The task:
Extract every line between the one with "Screen dimensions: 1080x730" and the end of the entries, both included, word for word and free of pictures.

(Screenshot grounding data)
*** Block opens ***

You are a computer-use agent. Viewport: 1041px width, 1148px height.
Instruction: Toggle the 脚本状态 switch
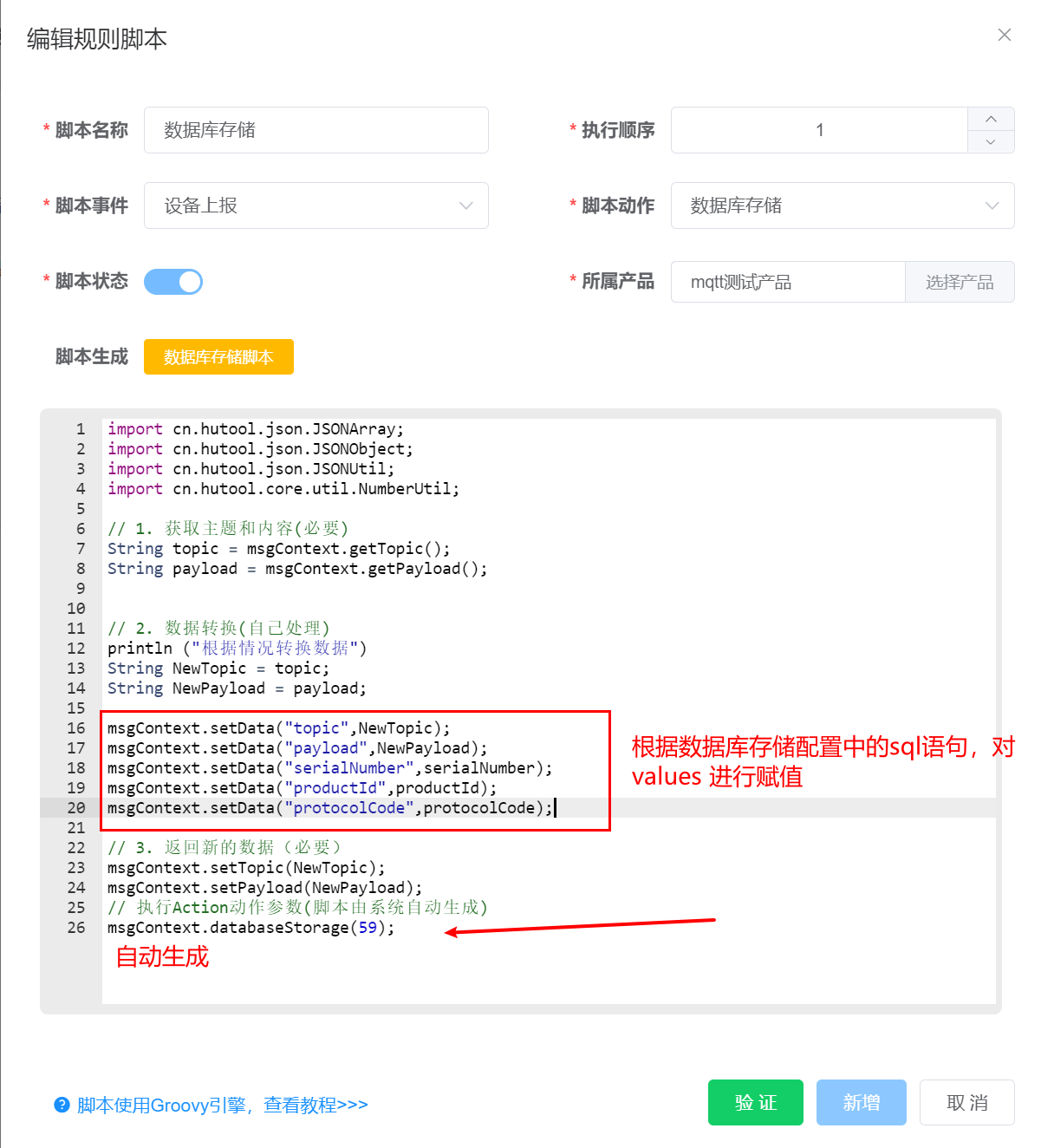coord(173,282)
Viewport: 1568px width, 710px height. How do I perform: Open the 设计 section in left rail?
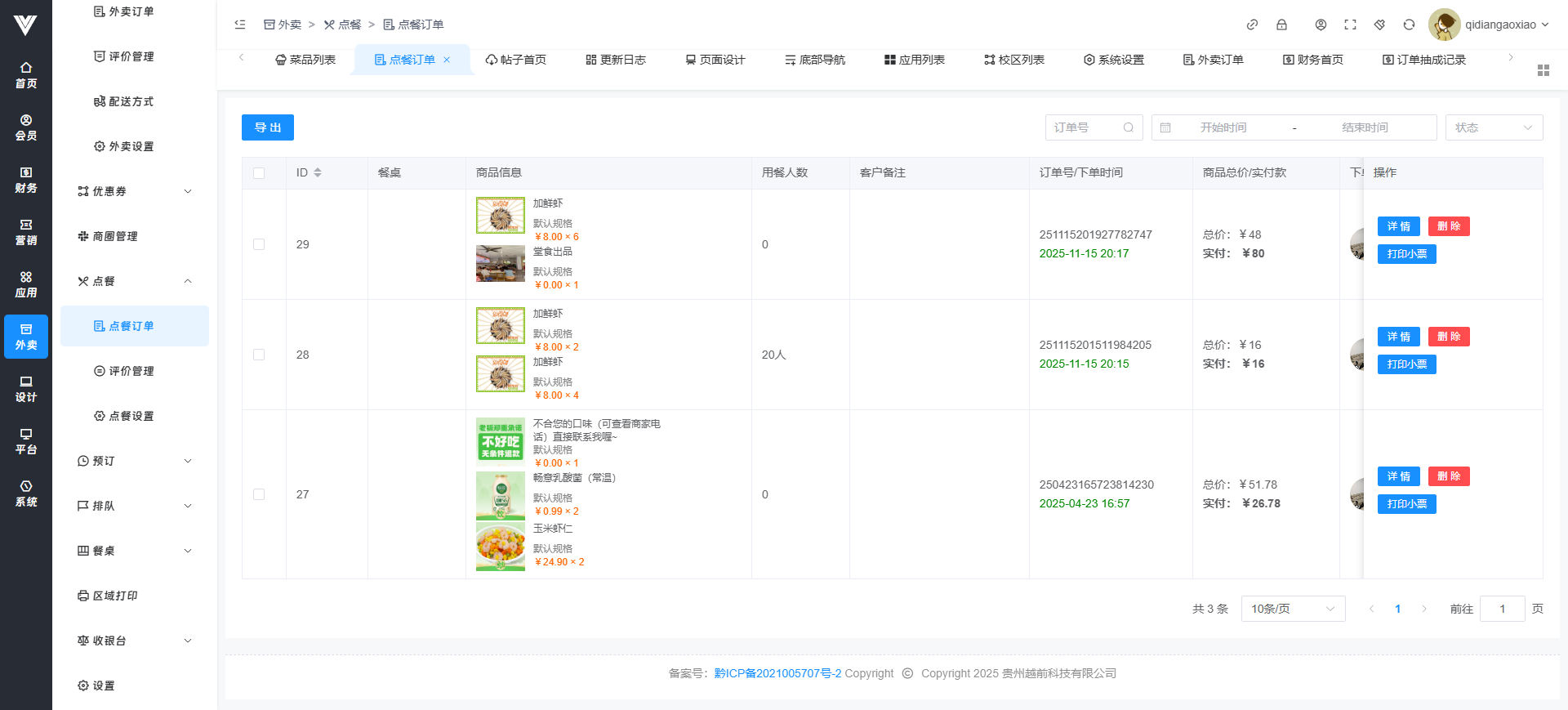pos(26,389)
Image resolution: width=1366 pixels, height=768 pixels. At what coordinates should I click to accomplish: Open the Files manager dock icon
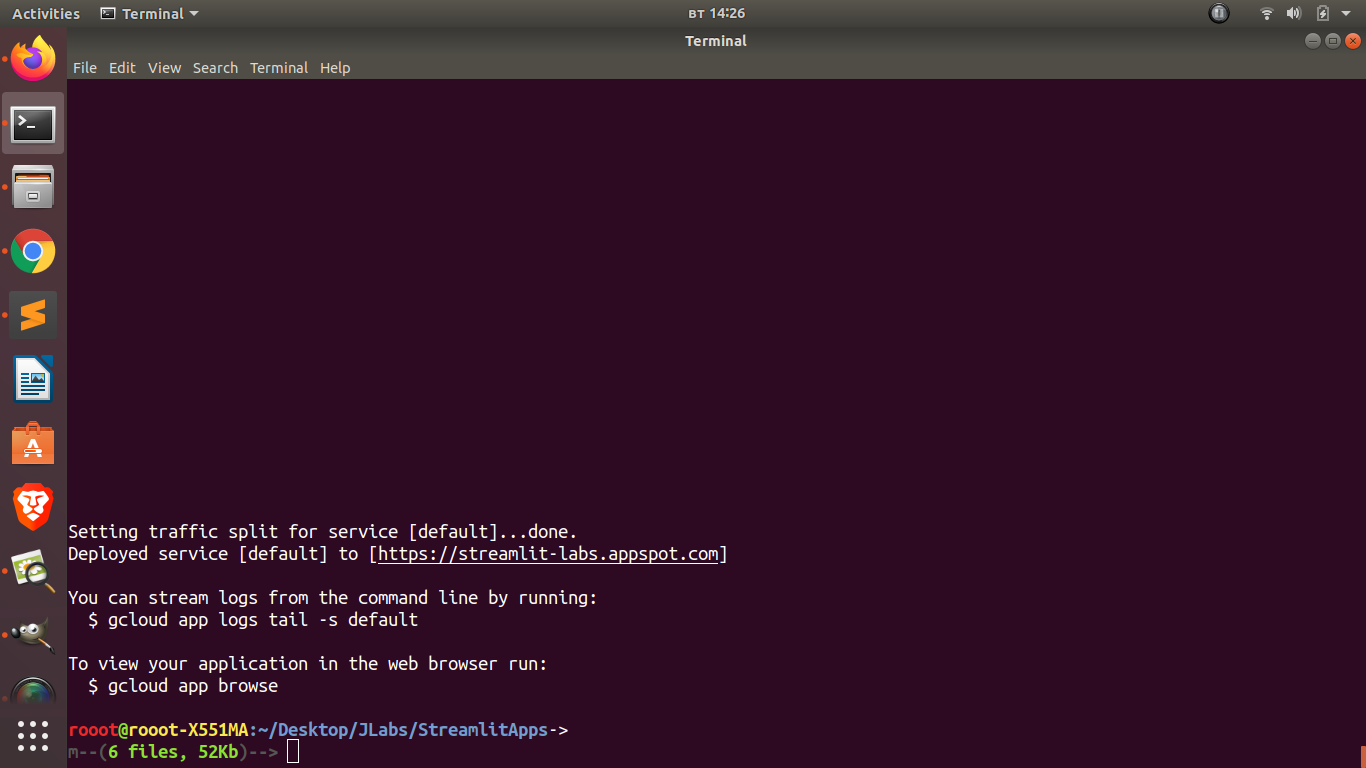(33, 187)
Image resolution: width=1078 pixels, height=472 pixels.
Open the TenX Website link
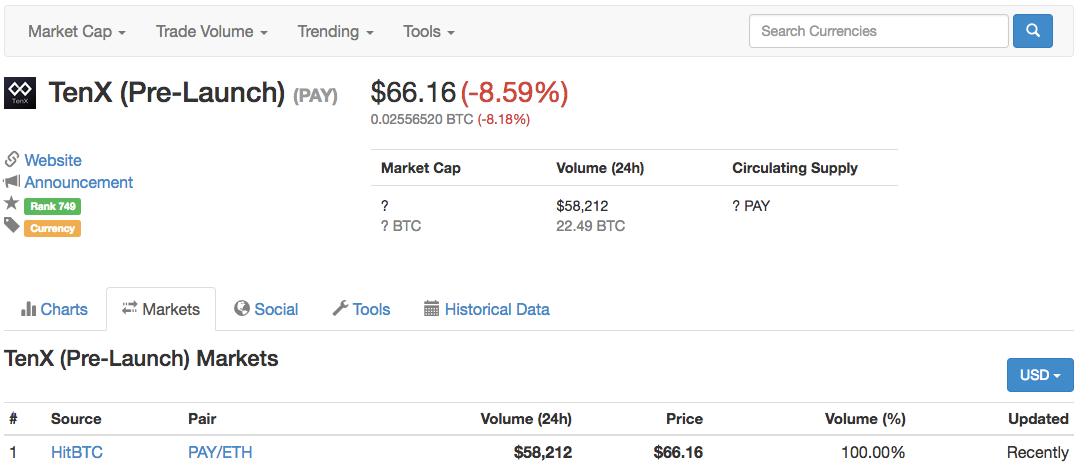point(53,160)
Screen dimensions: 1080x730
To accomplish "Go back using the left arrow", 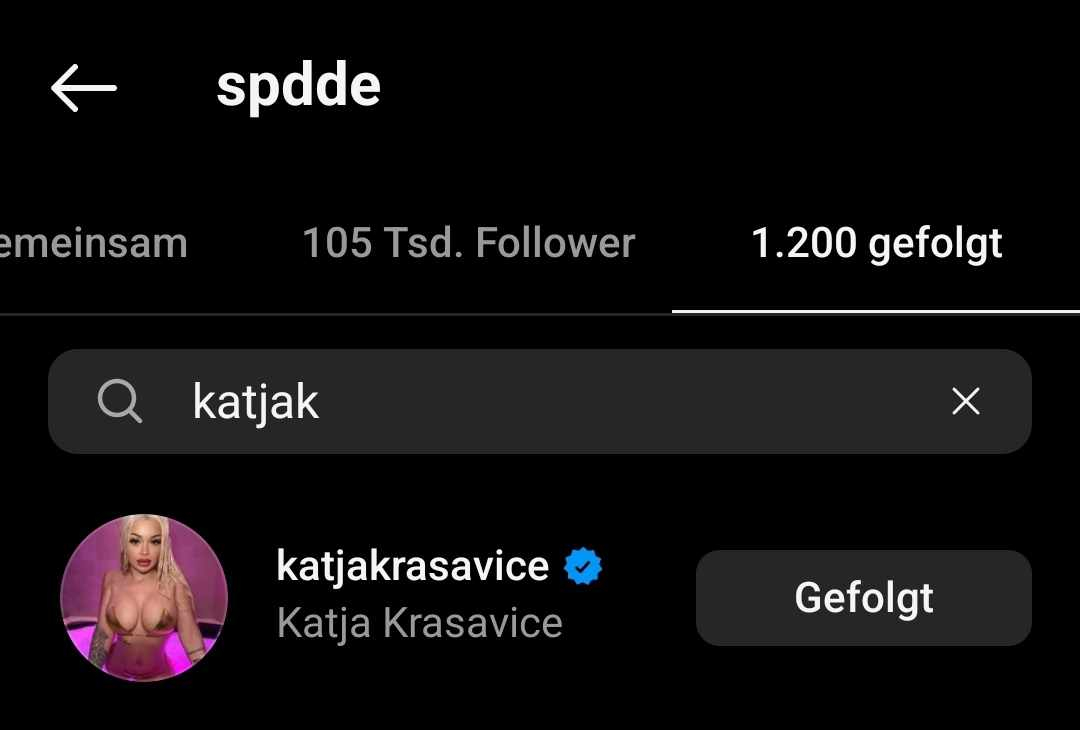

*** Block closes ***

Answer:
Screen dimensions: 1080x730
To accomplish "Go back using the left arrow", 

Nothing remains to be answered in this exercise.